Exercise instructions:
The expected output is every entry that follows, reproduced exactly.

---------- Information given

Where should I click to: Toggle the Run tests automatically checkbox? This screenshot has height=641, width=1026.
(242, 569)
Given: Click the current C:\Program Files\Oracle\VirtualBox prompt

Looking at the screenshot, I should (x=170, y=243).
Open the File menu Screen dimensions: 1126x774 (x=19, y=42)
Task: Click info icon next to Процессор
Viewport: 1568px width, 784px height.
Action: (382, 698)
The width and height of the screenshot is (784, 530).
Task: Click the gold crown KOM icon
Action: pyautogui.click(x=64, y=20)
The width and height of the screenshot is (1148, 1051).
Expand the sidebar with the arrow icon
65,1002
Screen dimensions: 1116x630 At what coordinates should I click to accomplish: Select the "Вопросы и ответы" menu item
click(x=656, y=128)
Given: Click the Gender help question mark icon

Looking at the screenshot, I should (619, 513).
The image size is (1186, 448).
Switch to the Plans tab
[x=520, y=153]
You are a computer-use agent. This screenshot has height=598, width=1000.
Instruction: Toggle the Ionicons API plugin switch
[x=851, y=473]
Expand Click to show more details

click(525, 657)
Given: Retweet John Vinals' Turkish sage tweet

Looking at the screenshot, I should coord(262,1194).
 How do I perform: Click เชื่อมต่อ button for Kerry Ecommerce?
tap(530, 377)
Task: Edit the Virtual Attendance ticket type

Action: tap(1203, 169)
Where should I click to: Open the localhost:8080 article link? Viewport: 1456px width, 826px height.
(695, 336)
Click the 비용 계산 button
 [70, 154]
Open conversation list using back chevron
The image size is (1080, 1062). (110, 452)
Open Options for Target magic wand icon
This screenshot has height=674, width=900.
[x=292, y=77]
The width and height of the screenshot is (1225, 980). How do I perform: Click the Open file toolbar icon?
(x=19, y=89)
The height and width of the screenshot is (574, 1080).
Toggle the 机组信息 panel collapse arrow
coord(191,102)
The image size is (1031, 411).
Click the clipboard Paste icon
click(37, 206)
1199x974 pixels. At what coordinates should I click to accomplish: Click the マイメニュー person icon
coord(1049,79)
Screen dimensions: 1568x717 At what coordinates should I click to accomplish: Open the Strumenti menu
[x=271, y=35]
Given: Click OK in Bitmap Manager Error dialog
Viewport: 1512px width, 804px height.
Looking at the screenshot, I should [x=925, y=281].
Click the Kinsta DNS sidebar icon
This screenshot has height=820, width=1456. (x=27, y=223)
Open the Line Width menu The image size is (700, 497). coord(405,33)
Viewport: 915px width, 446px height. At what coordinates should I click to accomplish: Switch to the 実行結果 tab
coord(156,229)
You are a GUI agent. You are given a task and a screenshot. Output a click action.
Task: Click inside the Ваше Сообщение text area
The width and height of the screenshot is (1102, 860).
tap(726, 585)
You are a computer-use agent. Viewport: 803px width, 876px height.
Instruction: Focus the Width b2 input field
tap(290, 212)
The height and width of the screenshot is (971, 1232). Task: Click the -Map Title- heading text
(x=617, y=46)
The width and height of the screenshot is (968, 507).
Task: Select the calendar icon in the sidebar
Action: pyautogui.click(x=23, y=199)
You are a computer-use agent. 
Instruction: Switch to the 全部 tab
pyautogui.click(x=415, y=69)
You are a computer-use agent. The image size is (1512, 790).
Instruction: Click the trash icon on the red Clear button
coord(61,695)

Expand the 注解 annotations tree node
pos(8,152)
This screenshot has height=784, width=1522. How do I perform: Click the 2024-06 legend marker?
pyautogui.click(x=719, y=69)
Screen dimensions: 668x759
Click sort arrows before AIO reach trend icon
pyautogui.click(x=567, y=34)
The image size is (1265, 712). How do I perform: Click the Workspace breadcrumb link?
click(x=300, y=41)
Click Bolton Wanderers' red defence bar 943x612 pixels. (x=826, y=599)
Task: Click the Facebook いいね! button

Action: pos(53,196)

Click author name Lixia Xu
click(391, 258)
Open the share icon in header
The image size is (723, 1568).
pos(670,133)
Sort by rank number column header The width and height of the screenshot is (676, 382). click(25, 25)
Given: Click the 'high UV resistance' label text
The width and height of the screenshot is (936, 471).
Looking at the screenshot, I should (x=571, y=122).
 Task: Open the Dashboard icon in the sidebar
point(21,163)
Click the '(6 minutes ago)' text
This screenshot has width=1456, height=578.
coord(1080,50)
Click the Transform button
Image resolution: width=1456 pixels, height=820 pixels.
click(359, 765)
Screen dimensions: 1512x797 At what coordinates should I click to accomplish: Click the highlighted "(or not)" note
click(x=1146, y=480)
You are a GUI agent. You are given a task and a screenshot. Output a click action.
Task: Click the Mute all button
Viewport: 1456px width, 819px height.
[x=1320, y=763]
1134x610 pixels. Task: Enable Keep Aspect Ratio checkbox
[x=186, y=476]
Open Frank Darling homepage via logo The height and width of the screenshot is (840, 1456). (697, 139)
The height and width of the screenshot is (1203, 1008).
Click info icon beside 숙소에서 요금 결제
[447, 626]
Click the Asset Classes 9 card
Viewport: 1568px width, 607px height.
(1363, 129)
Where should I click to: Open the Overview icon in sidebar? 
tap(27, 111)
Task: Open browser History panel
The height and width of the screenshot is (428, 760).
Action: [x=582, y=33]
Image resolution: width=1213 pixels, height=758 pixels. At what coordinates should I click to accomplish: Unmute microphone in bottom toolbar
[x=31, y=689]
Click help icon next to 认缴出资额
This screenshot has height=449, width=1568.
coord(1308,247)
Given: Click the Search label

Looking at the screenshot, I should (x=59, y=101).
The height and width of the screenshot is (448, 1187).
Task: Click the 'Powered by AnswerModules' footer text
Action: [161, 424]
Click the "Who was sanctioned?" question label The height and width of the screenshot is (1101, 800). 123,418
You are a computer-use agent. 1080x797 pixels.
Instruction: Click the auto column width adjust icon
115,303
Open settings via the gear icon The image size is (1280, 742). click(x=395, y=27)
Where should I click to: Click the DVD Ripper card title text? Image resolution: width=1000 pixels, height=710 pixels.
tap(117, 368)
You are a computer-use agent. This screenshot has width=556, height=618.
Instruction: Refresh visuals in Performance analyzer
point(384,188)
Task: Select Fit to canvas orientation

--------------------

Response:
Where should I click to: Toggle the Run tests automatically checkbox? This screenshot has height=641, width=1026.
(242, 569)
Given: Click the current C:\Program Files\Oracle\VirtualBox prompt

Looking at the screenshot, I should (x=170, y=243).
Open the File menu Screen dimensions: 1126x774 (x=19, y=42)
Task: Click info icon next to Процессор
Viewport: 1568px width, 784px height.
Action: (382, 698)
The width and height of the screenshot is (784, 530).
Task: Click the gold crown KOM icon
Action: pyautogui.click(x=64, y=20)
The width and height of the screenshot is (1148, 1051).
Expand the sidebar with the arrow icon
65,1002
Screen dimensions: 1116x630 At what coordinates should I click to accomplish: Select the "Вопросы и ответы" menu item
click(x=656, y=128)
Given: Click the Gender help question mark icon

Looking at the screenshot, I should (619, 513).
The image size is (1186, 448).
Switch to the Plans tab
[x=520, y=153]
You are a computer-use agent. This screenshot has height=598, width=1000.
Instruction: Toggle the Ionicons API plugin switch
[x=851, y=473]
Expand Click to show more details

click(525, 657)
Given: Retweet John Vinals' Turkish sage tweet

Looking at the screenshot, I should coord(262,1194).
 How do I perform: Click เชื่อมต่อ button for Kerry Ecommerce?
tap(530, 377)
Task: Edit the Virtual Attendance ticket type

Action: tap(1203, 169)
Where should I click to: Open the localhost:8080 article link? Viewport: 1456px width, 826px height.
(695, 336)
Click the 비용 계산 button
 [70, 154]
Open conversation list using back chevron
The image size is (1080, 1062). (110, 452)
Open Options for Target magic wand icon
This screenshot has height=674, width=900.
[x=292, y=77]
The width and height of the screenshot is (1225, 980). How do I perform: Click the Open file toolbar icon?
(x=19, y=89)
The height and width of the screenshot is (574, 1080).
Toggle the 机组信息 panel collapse arrow
coord(191,102)
The image size is (1031, 411).
Click the clipboard Paste icon
click(37, 206)
1199x974 pixels. At what coordinates should I click to accomplish: Click the マイメニュー person icon
coord(1049,79)
Screen dimensions: 1568x717 At what coordinates should I click to accomplish: Open the Strumenti menu
[x=271, y=35]
Given: Click OK in Bitmap Manager Error dialog
Viewport: 1512px width, 804px height.
Looking at the screenshot, I should [x=925, y=281].
Click the Kinsta DNS sidebar icon
This screenshot has height=820, width=1456. (x=27, y=223)
Open the Line Width menu The image size is (700, 497). coord(405,33)
Viewport: 915px width, 446px height. At what coordinates should I click to accomplish: Switch to the 実行結果 tab
coord(156,229)
You are a GUI agent. You are given a task and a screenshot. Output a click action.
Task: Click inside the Ваше Сообщение text area
The width and height of the screenshot is (1102, 860).
tap(726, 585)
You are a computer-use agent. Viewport: 803px width, 876px height.
Instruction: Focus the Width b2 input field
tap(290, 212)
The height and width of the screenshot is (971, 1232). Task: Click the -Map Title- heading text
(x=617, y=46)
The width and height of the screenshot is (968, 507).
Task: Select the calendar icon in the sidebar
Action: pyautogui.click(x=23, y=199)
You are a computer-use agent. 
Instruction: Switch to the 全部 tab
pyautogui.click(x=415, y=69)
You are a computer-use agent. The image size is (1512, 790).
Instruction: Click the trash icon on the red Clear button
coord(61,695)

Expand the 注解 annotations tree node
pos(8,152)
This screenshot has height=784, width=1522. How do I perform: Click the 2024-06 legend marker?
pyautogui.click(x=719, y=69)
Screen dimensions: 668x759
Click sort arrows before AIO reach trend icon
pyautogui.click(x=567, y=34)
The image size is (1265, 712). How do I perform: Click the Workspace breadcrumb link?
click(x=300, y=41)
Click Bolton Wanderers' red defence bar 943x612 pixels. (x=826, y=599)
Task: Click the Facebook いいね! button

Action: pos(53,196)

Click author name Lixia Xu
click(391, 258)
Open the share icon in header
The image size is (723, 1568).
pos(670,133)
Sort by rank number column header The width and height of the screenshot is (676, 382). click(25, 25)
Given: Click the 'high UV resistance' label text
The width and height of the screenshot is (936, 471).
Looking at the screenshot, I should (x=571, y=122).
 Task: Open the Dashboard icon in the sidebar
point(21,163)
Click the '(6 minutes ago)' text
This screenshot has width=1456, height=578.
coord(1080,50)
Click the Transform button
Image resolution: width=1456 pixels, height=820 pixels.
click(359, 765)
Screen dimensions: 1512x797 At what coordinates should I click to accomplish: Click the highlighted "(or not)" note
click(x=1146, y=480)
You are a GUI agent. You are given a task and a screenshot. Output a click action.
Task: Click the Mute all button
Viewport: 1456px width, 819px height.
[x=1320, y=763]
1134x610 pixels. Task: Enable Keep Aspect Ratio checkbox
[x=186, y=476]
Open Frank Darling homepage via logo The height and width of the screenshot is (840, 1456). (697, 139)
The height and width of the screenshot is (1203, 1008).
Click info icon beside 숙소에서 요금 결제
[447, 626]
Click the Asset Classes 9 card
Viewport: 1568px width, 607px height.
(1363, 129)
Where should I click to: Open the Overview icon in sidebar? 
tap(27, 111)
Task: Open browser History panel
The height and width of the screenshot is (428, 760).
Action: [x=582, y=33]
Image resolution: width=1213 pixels, height=758 pixels. At what coordinates should I click to accomplish: Unmute microphone in bottom toolbar
[x=31, y=689]
Click help icon next to 认缴出资额
This screenshot has height=449, width=1568.
coord(1308,247)
Given: Click the Search label

Looking at the screenshot, I should (x=59, y=101).
The height and width of the screenshot is (448, 1187).
Task: Click the 'Powered by AnswerModules' footer text
Action: [161, 424]
Click the "Who was sanctioned?" question label The height and width of the screenshot is (1101, 800). 123,418
You are a computer-use agent. 1080x797 pixels.
Instruction: Click the auto column width adjust icon
115,303
Open settings via the gear icon The image size is (1280, 742). click(x=395, y=27)
Where should I click to: Click the DVD Ripper card title text? Image resolution: width=1000 pixels, height=710 pixels.
tap(117, 368)
You are a computer-use agent. This screenshot has width=556, height=618.
Instruction: Refresh visuals in Performance analyzer
point(384,188)
Task: Select Fit to canvas orientation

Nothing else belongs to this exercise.